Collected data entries
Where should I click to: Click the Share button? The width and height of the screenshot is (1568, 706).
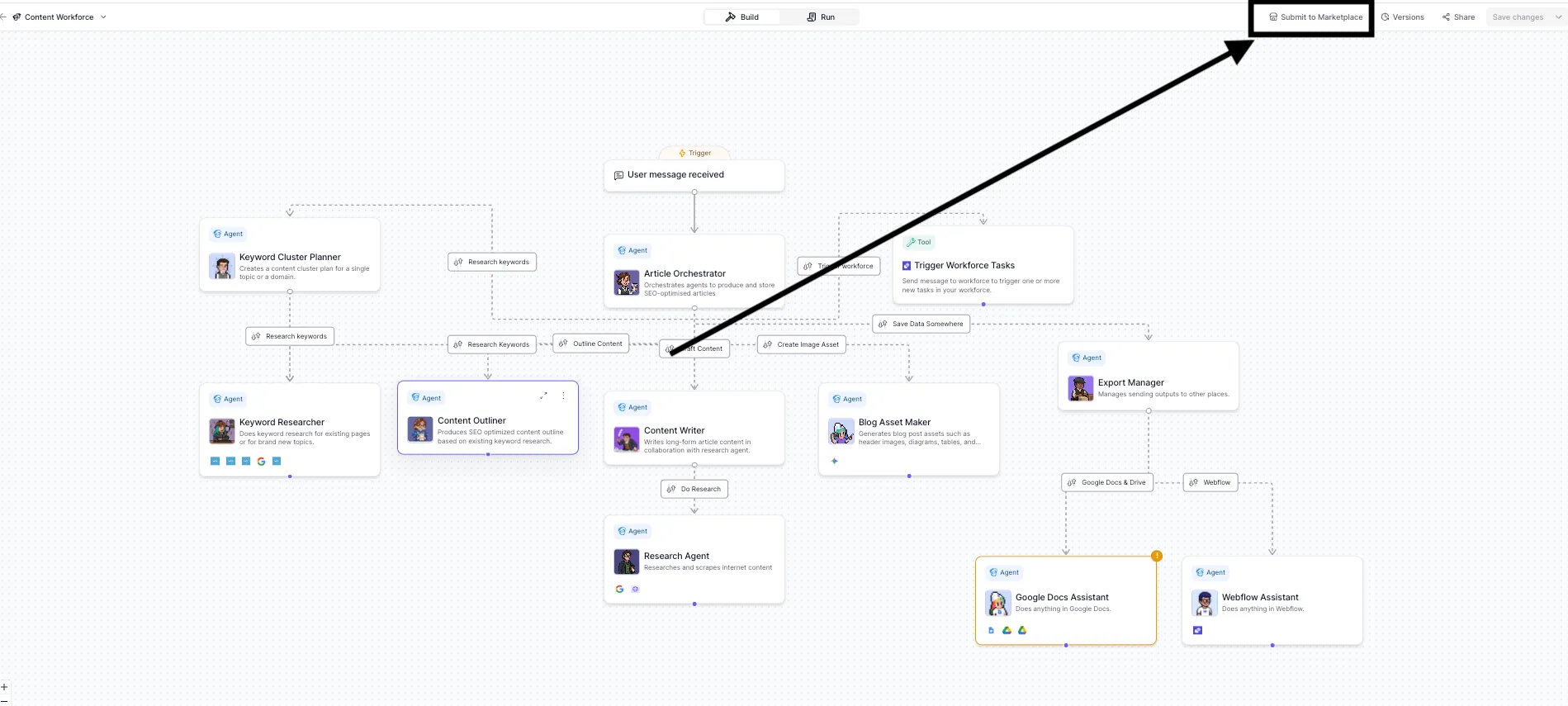click(1458, 17)
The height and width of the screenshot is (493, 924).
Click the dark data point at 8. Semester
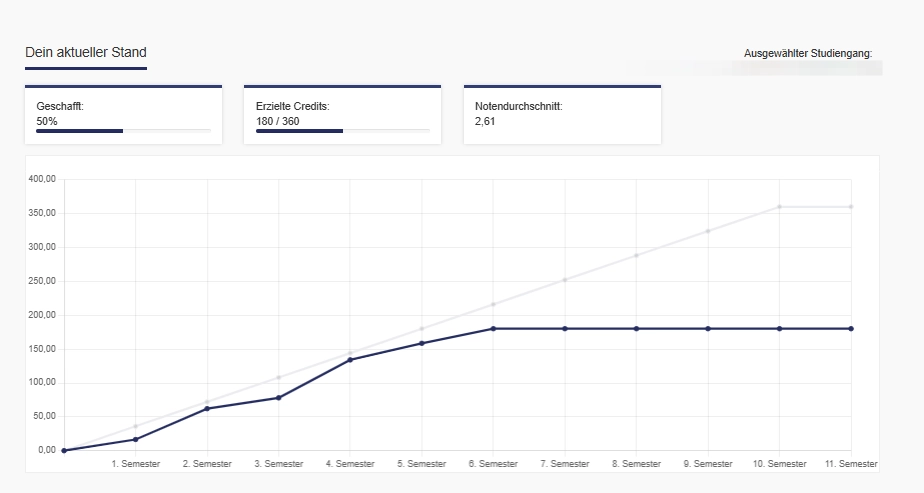click(636, 329)
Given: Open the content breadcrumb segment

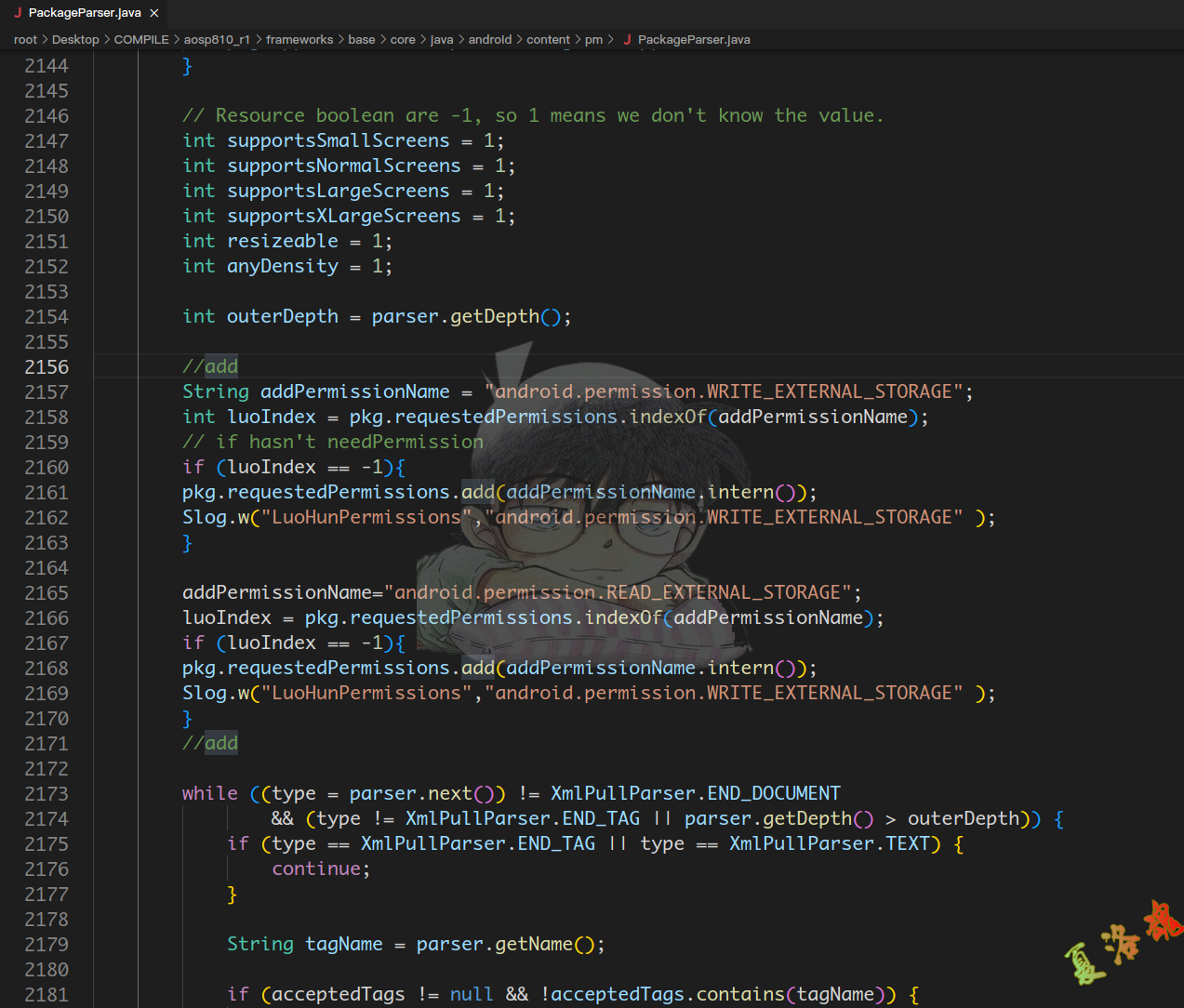Looking at the screenshot, I should [x=548, y=40].
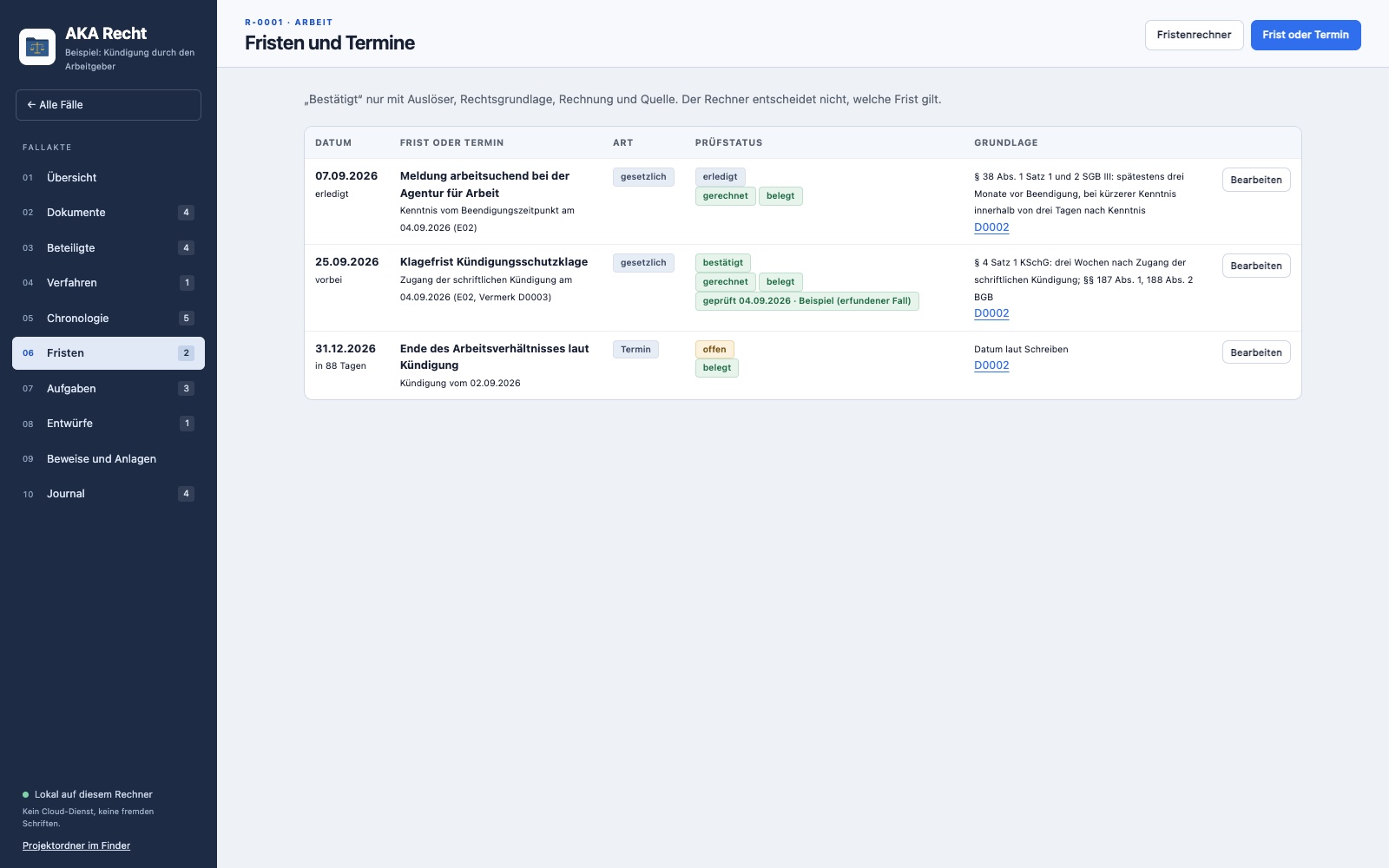
Task: Go back via Alle Fälle arrow button
Action: pyautogui.click(x=109, y=105)
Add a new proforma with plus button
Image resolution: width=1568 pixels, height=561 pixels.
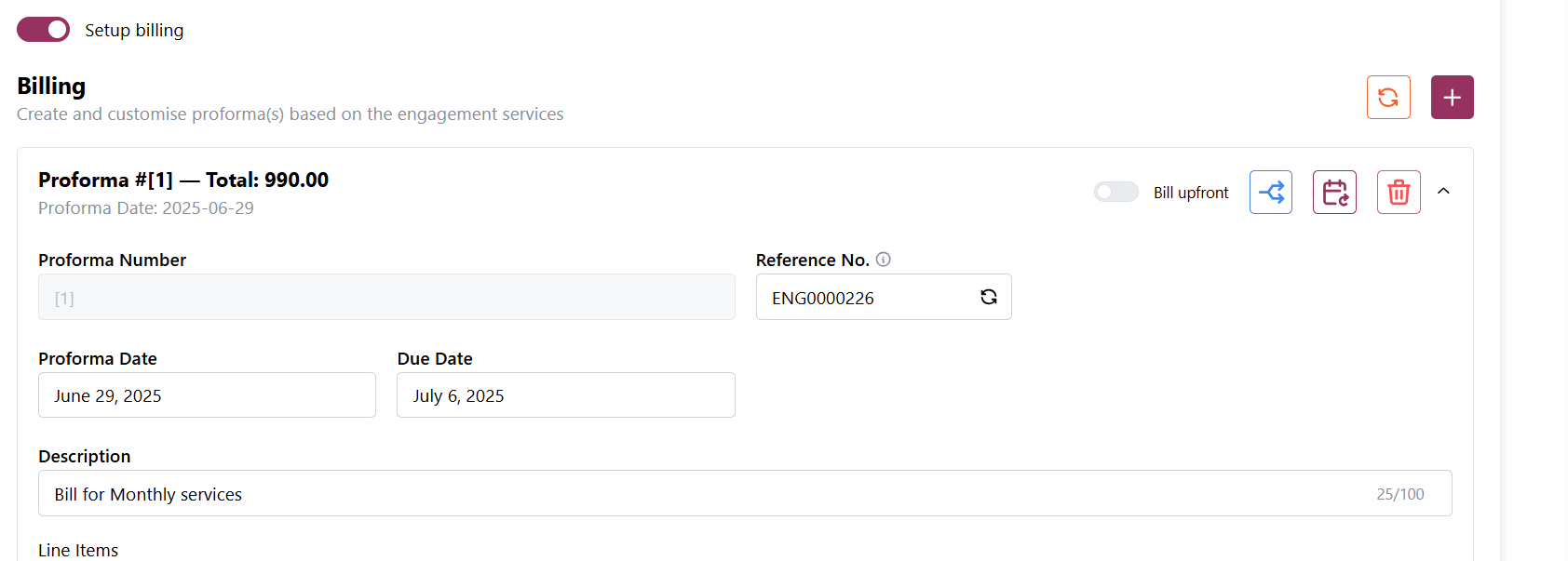(1452, 98)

What to do:
What is needed is every entry written out word for word, with no pictures.

Reply:
Where should I click to: Click the Share button? The width and height of the screenshot is (1568, 706).
click(1458, 17)
The height and width of the screenshot is (493, 924).
Click the dark data point at 8. Semester
click(636, 329)
Given: Open the content breadcrumb segment

Looking at the screenshot, I should [x=548, y=40].
Task: Go back via Alle Fälle arrow button
Action: pyautogui.click(x=109, y=105)
Add a new proforma with plus button
Image resolution: width=1568 pixels, height=561 pixels.
(1452, 98)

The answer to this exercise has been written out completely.